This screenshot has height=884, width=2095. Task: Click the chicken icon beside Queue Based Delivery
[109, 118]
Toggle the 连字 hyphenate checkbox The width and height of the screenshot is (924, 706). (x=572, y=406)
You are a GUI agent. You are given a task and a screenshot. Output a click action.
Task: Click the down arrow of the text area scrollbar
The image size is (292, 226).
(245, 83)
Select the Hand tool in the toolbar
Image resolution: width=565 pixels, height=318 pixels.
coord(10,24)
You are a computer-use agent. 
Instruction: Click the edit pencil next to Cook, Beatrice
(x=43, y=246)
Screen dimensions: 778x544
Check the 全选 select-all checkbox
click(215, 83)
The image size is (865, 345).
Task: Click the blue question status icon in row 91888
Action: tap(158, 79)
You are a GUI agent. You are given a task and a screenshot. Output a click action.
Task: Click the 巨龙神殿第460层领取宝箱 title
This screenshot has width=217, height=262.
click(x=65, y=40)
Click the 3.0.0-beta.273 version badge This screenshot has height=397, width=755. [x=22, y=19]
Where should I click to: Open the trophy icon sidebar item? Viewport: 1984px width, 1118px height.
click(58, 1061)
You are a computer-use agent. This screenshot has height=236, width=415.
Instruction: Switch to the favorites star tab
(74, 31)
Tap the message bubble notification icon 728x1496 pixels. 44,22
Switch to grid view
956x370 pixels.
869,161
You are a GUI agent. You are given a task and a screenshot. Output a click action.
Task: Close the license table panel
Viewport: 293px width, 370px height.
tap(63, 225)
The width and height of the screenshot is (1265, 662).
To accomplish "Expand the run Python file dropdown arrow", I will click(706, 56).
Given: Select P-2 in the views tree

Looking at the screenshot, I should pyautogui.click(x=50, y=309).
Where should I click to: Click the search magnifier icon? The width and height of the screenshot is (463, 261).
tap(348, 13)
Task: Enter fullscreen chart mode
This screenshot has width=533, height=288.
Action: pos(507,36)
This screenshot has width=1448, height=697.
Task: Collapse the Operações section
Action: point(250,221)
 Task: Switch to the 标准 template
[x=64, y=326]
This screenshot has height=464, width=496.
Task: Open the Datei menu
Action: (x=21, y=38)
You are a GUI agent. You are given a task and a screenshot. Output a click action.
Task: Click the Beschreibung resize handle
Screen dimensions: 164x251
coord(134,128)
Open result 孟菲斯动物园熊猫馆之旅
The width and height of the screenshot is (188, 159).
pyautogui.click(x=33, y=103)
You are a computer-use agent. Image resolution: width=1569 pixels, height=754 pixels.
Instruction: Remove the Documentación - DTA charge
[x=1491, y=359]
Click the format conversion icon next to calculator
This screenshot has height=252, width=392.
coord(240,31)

________________________

→ **Problem to solve**
Locate the lines above that hold the word "computer". Show every one of them.

→ **Problem solution**
You are a computer-use agent. 
You are a computer-use agent. This screenshot has height=236, width=415.
You are a computer-use agent. Image resolution: width=1569 pixels, height=754 pixels.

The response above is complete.